Work to be completed
Change each "GUI agent" in the records below to "click assistant", then write all the records out again with nothing else altered.

(Extracted records)
++++

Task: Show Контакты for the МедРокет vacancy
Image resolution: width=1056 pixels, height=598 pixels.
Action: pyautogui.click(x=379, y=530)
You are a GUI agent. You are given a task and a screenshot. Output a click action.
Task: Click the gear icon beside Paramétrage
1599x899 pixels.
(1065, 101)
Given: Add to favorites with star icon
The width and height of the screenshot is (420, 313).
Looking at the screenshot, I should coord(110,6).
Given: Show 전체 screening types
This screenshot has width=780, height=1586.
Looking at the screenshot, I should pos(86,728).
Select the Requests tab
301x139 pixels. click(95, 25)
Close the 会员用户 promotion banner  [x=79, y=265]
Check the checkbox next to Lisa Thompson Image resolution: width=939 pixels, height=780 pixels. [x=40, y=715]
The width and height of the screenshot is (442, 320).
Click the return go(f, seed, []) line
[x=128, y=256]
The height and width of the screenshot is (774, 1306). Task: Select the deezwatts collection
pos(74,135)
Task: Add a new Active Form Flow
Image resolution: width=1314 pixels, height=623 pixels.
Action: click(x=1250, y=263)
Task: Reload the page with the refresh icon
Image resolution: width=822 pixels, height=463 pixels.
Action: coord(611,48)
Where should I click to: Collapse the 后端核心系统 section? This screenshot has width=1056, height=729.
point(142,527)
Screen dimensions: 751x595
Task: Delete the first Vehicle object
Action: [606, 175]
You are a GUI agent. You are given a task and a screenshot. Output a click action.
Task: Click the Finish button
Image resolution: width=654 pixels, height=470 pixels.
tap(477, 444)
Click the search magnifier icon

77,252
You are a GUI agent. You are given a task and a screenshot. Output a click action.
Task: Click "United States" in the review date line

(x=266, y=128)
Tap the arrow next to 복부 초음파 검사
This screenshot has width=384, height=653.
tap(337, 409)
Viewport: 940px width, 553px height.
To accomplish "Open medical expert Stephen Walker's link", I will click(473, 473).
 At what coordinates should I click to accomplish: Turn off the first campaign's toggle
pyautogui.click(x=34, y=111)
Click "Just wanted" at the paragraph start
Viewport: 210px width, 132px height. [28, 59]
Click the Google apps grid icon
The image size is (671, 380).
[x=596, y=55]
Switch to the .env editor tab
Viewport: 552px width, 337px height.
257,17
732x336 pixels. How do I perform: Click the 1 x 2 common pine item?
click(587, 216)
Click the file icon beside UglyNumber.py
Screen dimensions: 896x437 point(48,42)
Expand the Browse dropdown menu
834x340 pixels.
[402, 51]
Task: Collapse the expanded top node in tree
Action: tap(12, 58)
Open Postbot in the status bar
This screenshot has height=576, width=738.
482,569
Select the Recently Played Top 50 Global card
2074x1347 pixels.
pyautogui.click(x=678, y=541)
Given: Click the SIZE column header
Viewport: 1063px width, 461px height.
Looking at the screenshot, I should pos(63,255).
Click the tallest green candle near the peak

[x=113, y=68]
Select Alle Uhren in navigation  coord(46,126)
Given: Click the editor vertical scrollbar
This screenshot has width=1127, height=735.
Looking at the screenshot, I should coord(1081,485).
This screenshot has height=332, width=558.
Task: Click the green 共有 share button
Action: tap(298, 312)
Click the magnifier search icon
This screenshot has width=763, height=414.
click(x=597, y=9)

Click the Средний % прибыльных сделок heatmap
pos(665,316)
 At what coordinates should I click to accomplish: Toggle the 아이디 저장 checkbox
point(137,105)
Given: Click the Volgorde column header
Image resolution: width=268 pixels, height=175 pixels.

++++

Task solution
Task: Show Контакты for the МедРокет vacancy
Image resolution: width=1056 pixels, height=598 pixels.
Action: pyautogui.click(x=379, y=530)
You are a click assistant. You are given a task and a screenshot. Output a click action.
Task: Click the gear icon beside Paramétrage
1599x899 pixels.
(1065, 101)
Given: Add to favorites with star icon
The width and height of the screenshot is (420, 313).
Looking at the screenshot, I should coord(110,6).
Given: Show 전체 screening types
This screenshot has width=780, height=1586.
Looking at the screenshot, I should pos(86,728).
Select the Requests tab
301x139 pixels. click(95, 25)
Close the 会员用户 promotion banner  [x=79, y=265]
Check the checkbox next to Lisa Thompson Image resolution: width=939 pixels, height=780 pixels. [x=40, y=715]
The width and height of the screenshot is (442, 320).
Click the return go(f, seed, []) line
[x=128, y=256]
The height and width of the screenshot is (774, 1306). Task: Select the deezwatts collection
pos(74,135)
Task: Add a new Active Form Flow
Image resolution: width=1314 pixels, height=623 pixels.
Action: click(x=1250, y=263)
Task: Reload the page with the refresh icon
Image resolution: width=822 pixels, height=463 pixels.
Action: coord(611,48)
Where should I click to: Collapse the 后端核心系统 section? This screenshot has width=1056, height=729.
point(142,527)
Screen dimensions: 751x595
Task: Delete the first Vehicle object
Action: [606, 175]
You are a click assistant. You are given a task and a screenshot. Output a click action.
Task: Click the Finish button
Image resolution: width=654 pixels, height=470 pixels.
tap(477, 444)
Click the search magnifier icon

77,252
You are a click assistant. You are given a task and a screenshot. Output a click action.
Task: Click "United States" in the review date line

(x=266, y=128)
Tap the arrow next to 복부 초음파 검사
This screenshot has width=384, height=653.
tap(337, 409)
Viewport: 940px width, 553px height.
To accomplish "Open medical expert Stephen Walker's link", I will click(473, 473).
 At what coordinates should I click to accomplish: Turn off the first campaign's toggle
pyautogui.click(x=34, y=111)
Click "Just wanted" at the paragraph start
Viewport: 210px width, 132px height. [28, 59]
Click the Google apps grid icon
The image size is (671, 380).
[x=596, y=55]
Switch to the .env editor tab
Viewport: 552px width, 337px height.
257,17
732x336 pixels. How do I perform: Click the 1 x 2 common pine item?
click(587, 216)
Click the file icon beside UglyNumber.py
Screen dimensions: 896x437 point(48,42)
Expand the Browse dropdown menu
834x340 pixels.
[402, 51]
Task: Collapse the expanded top node in tree
Action: tap(12, 58)
Open Postbot in the status bar
This screenshot has height=576, width=738.
482,569
Select the Recently Played Top 50 Global card
2074x1347 pixels.
pyautogui.click(x=678, y=541)
Given: Click the SIZE column header
Viewport: 1063px width, 461px height.
Looking at the screenshot, I should pos(63,255).
Click the tallest green candle near the peak

[x=113, y=68]
Select Alle Uhren in navigation  coord(46,126)
Given: Click the editor vertical scrollbar
This screenshot has width=1127, height=735.
Looking at the screenshot, I should coord(1081,485).
This screenshot has height=332, width=558.
Task: Click the green 共有 share button
Action: tap(298, 312)
Click the magnifier search icon
This screenshot has width=763, height=414.
click(x=597, y=9)

Click the Средний % прибыльных сделок heatmap
pos(665,316)
 At what coordinates should I click to accomplish: Toggle the 아이디 저장 checkbox
point(137,105)
Given: Click the Volgorde column header
Image resolution: width=268 pixels, height=175 pixels.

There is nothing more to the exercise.